Problems to work on -
(1) Reproduce word for word the part of the passage on venture capital and angel investors starting at "Although most known" and ending at "on the investment.".
(2) In the passage on venture capital and angel investors, how long is the term of the investment that venture capital provides?

Document extract -
________________________
Starting and running a business is no walk in the park. Among the multitude of challenges experienced include lack of experience, inadequate market or product research, low sales, not to mention lack of capital. While not all businesses have capital inadequacies, most have to seek funding in the business cycle to keep the business running. Among methods used gain capital includes looking for investors, who give capital to a business the expectations of earning a return on the investment made. Some of these are venture capitalists and angel investors.

 

What is Venture Capital?

These are funds from third parties used to finance developing business ventures. The third parties could be banks, pension funds, insurance companies, financial institutions not to mention high net worth persons.

Although most known for the financial assistance in businesses, venture capitalists also assist in business networking, product development, sales expertise and advertising strategies. Forms of venture capital can be income notes, equity financing, conditional loan and participating debenture.

Venture capital provides long term investment of more than 3 years. The set conditions to this are also strict; hence most businesses may not be able to get venture capital. For instance, venture capitalists expect a higher return on the investment.

 

What is Angel Investors?

Also referred to as informal investors or business angels, these are high net worth individuals who provide personal funds to promising developing businesses to genere profit. The investment is done upon verifying the growth potential and the period it might take them to recoup the investment amount.
________________________
Source data -

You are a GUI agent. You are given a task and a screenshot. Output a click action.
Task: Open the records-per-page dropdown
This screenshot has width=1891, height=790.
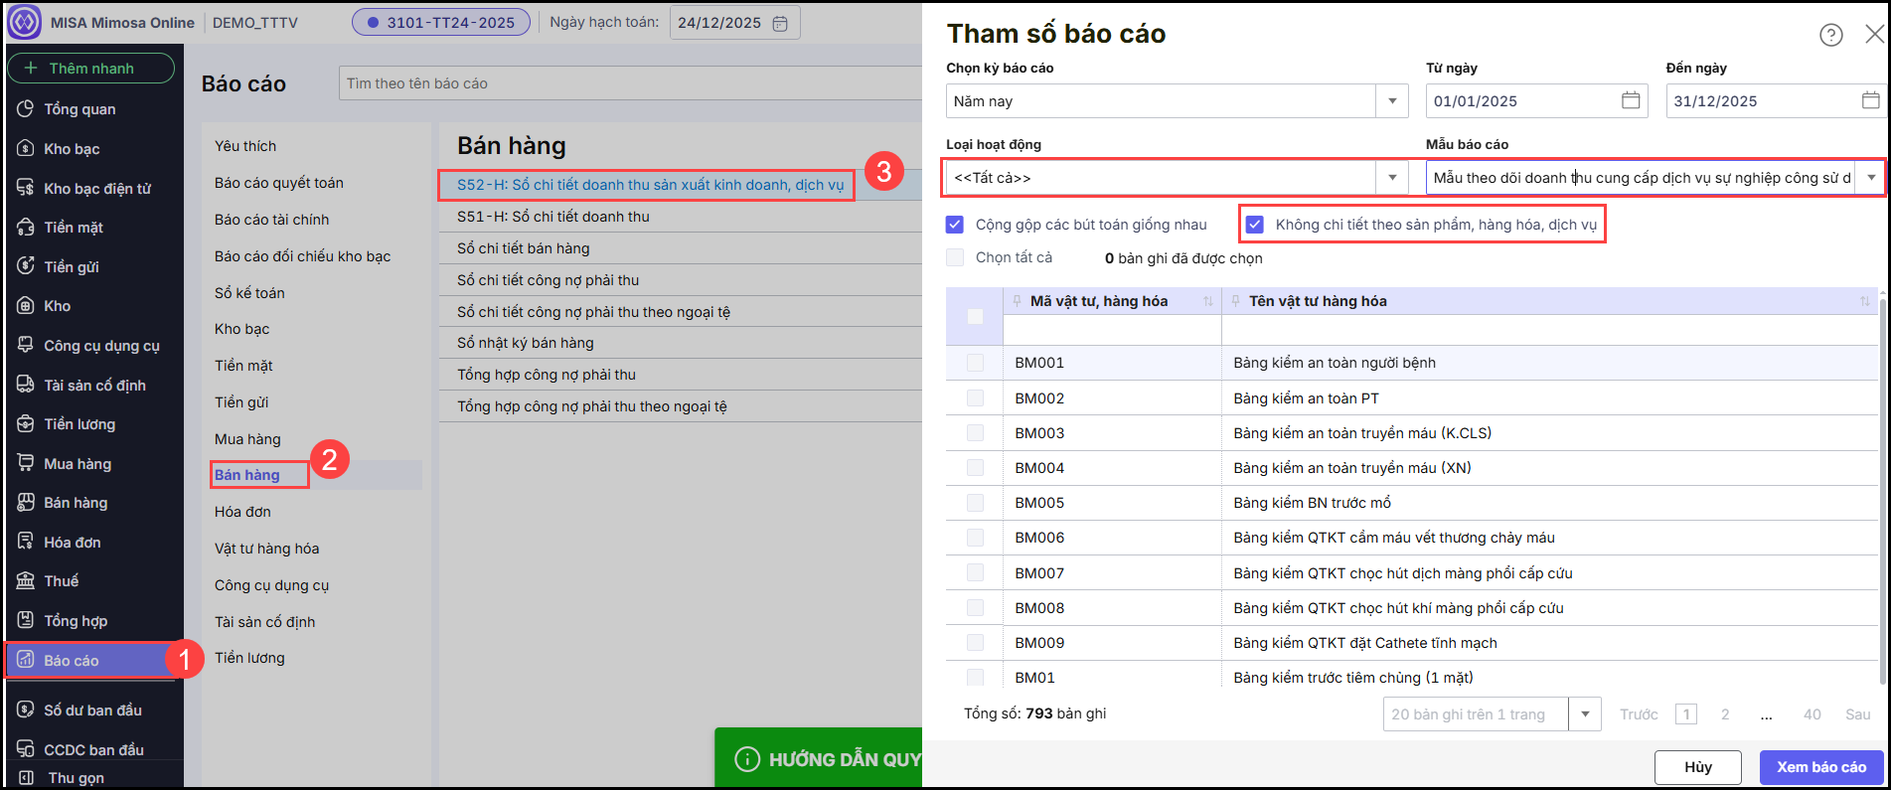[x=1584, y=714]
________________________
List of solutions -
(1)
Although most known for the financial assistance in businesses, venture capitalists also assist in business networking, product development, sales expertise and advertising strategies. Forms of venture capital can be income notes, equity financing, conditional loan and participating debenture.

Venture capital provides long term investment of more than 3 years. The set conditions to this are also strict; hence most businesses may not be able to get venture capital. For instance, venture capitalists expect a higher return on the investment.

(2) More than 3 years.